Collected data
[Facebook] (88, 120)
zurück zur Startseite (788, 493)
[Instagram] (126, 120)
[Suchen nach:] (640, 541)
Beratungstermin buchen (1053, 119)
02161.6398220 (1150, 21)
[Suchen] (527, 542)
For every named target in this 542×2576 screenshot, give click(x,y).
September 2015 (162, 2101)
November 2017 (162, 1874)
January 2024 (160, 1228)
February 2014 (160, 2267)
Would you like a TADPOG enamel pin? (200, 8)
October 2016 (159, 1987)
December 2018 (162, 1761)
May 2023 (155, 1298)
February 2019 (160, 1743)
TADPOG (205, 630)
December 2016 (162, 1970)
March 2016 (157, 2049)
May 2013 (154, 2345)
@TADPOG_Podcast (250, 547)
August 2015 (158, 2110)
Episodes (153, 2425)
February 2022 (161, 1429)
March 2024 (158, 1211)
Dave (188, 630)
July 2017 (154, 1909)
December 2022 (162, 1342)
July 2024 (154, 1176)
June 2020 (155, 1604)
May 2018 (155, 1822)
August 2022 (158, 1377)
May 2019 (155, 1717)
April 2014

Work item
Each of the entries above needs to be given again exactly.

Written response
[Facebook] (88, 120)
zurück zur Startseite (788, 493)
[Instagram] (126, 120)
[Suchen nach:] (640, 541)
Beratungstermin buchen (1053, 119)
02161.6398220 (1150, 21)
[Suchen] (527, 542)
For every named target in this 542×2576 screenshot, give click(x,y).
September 2015 (162, 2101)
November 2017 (162, 1874)
January 2024 (160, 1228)
February 2014 (160, 2267)
Would you like a TADPOG enamel pin? (200, 8)
October 2016 (159, 1987)
December 2018 (162, 1761)
May 2023 (155, 1298)
February 2019 (160, 1743)
TADPOG (205, 630)
December 2016 (162, 1970)
March 2016 (157, 2049)
May 2013 (154, 2345)
@TADPOG_Podcast (250, 547)
August 2015 (158, 2110)
Episodes (153, 2425)
February 2022 (161, 1429)
March 2024 (158, 1211)
Dave (188, 630)
July 2017 (154, 1909)
December 2022 (162, 1342)
July 2024 (154, 1176)
June 2020 (155, 1604)
May 2018 (155, 1822)
August 2022 (158, 1377)
May 2019 (155, 1717)
April 2014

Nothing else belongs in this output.